Collected data
[Start of section]
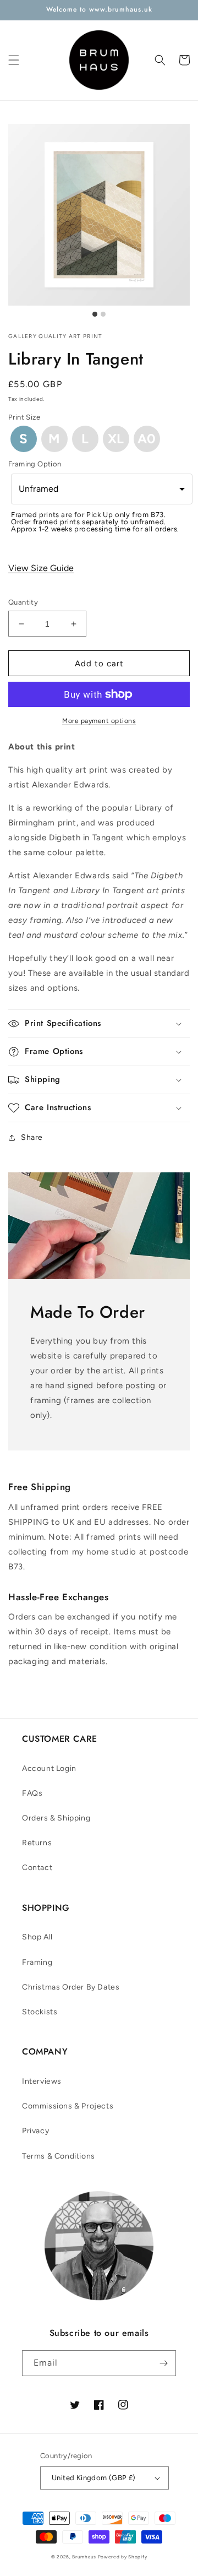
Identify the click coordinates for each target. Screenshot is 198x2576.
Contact (37, 1867)
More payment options (99, 721)
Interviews (42, 2081)
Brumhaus (84, 2556)
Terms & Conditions (58, 2156)
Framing (37, 1962)
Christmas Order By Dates (70, 1987)
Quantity (23, 602)
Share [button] (32, 1137)
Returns (37, 1842)
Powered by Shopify (122, 2556)
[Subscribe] (163, 2363)
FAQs (32, 1793)
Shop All (37, 1937)
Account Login (49, 1768)
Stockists (39, 2012)
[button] (14, 60)
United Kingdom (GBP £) (94, 2478)
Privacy (35, 2130)
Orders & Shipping (56, 1818)
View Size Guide (41, 568)
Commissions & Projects (67, 2106)
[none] (23, 439)
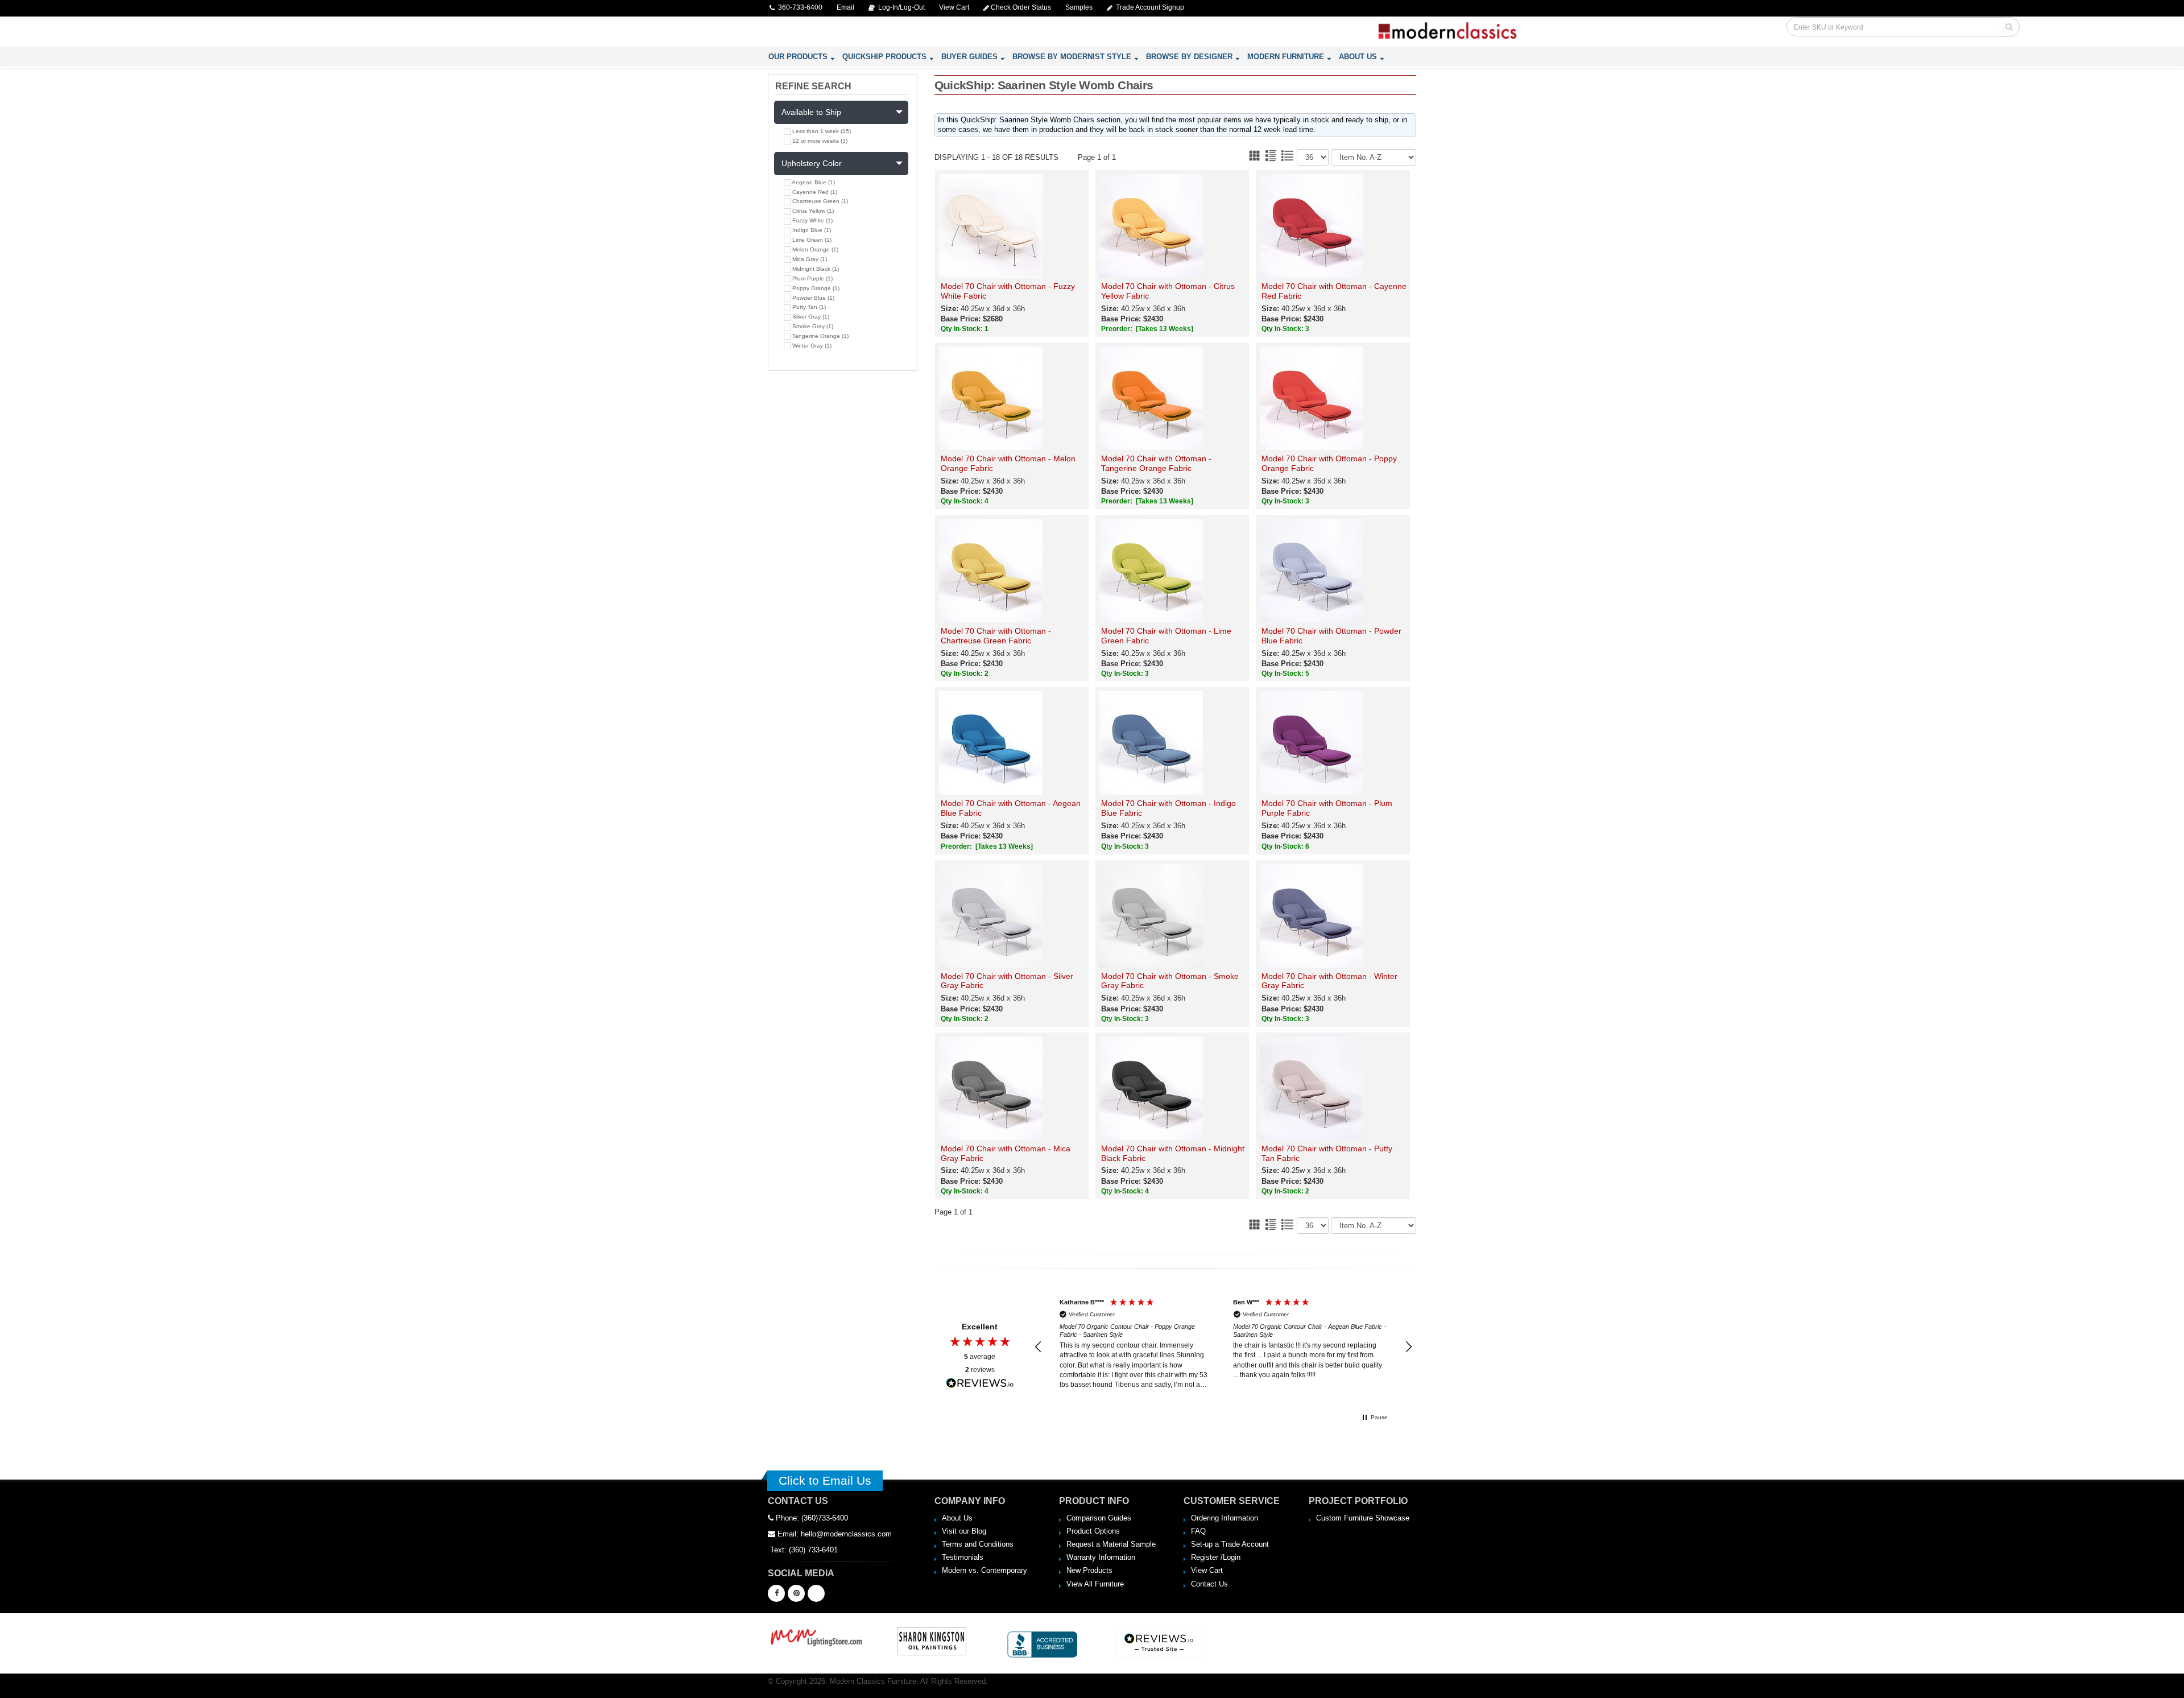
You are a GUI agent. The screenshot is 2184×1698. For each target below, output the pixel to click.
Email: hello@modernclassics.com (833, 1534)
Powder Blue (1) (812, 298)
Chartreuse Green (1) (819, 201)
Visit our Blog (964, 1531)
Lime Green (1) (811, 240)
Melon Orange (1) (814, 249)
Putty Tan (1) (808, 307)
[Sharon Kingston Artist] (931, 1641)
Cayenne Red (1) (814, 192)
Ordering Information (1224, 1518)
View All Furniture (1095, 1584)
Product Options (1093, 1531)
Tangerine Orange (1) (820, 336)
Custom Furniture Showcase (1362, 1518)
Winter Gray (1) (811, 345)
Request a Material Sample (1111, 1544)
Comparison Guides (1098, 1518)
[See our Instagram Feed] (816, 1593)
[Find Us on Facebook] (776, 1593)
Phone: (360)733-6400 (811, 1518)
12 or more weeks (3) (819, 141)
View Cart (1207, 1570)
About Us (1358, 56)
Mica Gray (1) (809, 259)
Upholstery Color (811, 163)
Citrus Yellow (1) (812, 211)
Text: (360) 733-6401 (803, 1550)
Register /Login (1215, 1557)
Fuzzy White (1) (812, 220)
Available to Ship (811, 112)
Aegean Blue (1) (813, 182)
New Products (1089, 1570)
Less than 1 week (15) (821, 131)
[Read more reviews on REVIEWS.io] (980, 1383)
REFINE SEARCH (813, 86)
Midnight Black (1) (815, 269)
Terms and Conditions (978, 1544)
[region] (1223, 1347)
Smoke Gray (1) (812, 326)
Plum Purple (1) (812, 278)
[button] (1039, 1347)
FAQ (1198, 1531)
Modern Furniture (1285, 56)
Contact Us (1209, 1584)
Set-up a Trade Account (1230, 1544)
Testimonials (962, 1557)
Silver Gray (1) (810, 316)
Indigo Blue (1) (811, 230)
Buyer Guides (969, 56)
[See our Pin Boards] (796, 1593)
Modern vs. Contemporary (984, 1570)
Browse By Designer (1189, 56)
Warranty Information (1100, 1557)
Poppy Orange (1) (815, 288)
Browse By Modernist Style (1071, 56)
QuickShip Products (884, 56)
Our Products (798, 56)
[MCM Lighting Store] (817, 1636)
[End of section]
_EXERCISE DESCRIPTION_
Could you restate word for word the lines above, from the one that contains "Terms and Conditions (978, 1544)" through the one that contains "Silver Gray (1) (810, 316)", and no others?

_TASK RESPONSE_
Terms and Conditions (978, 1544)
[region] (1223, 1347)
Smoke Gray (1) (812, 326)
Plum Purple (1) (812, 278)
[button] (1039, 1347)
FAQ (1198, 1531)
Modern Furniture (1285, 56)
Contact Us (1209, 1584)
Set-up a Trade Account (1230, 1544)
Testimonials (962, 1557)
Silver Gray (1) (810, 316)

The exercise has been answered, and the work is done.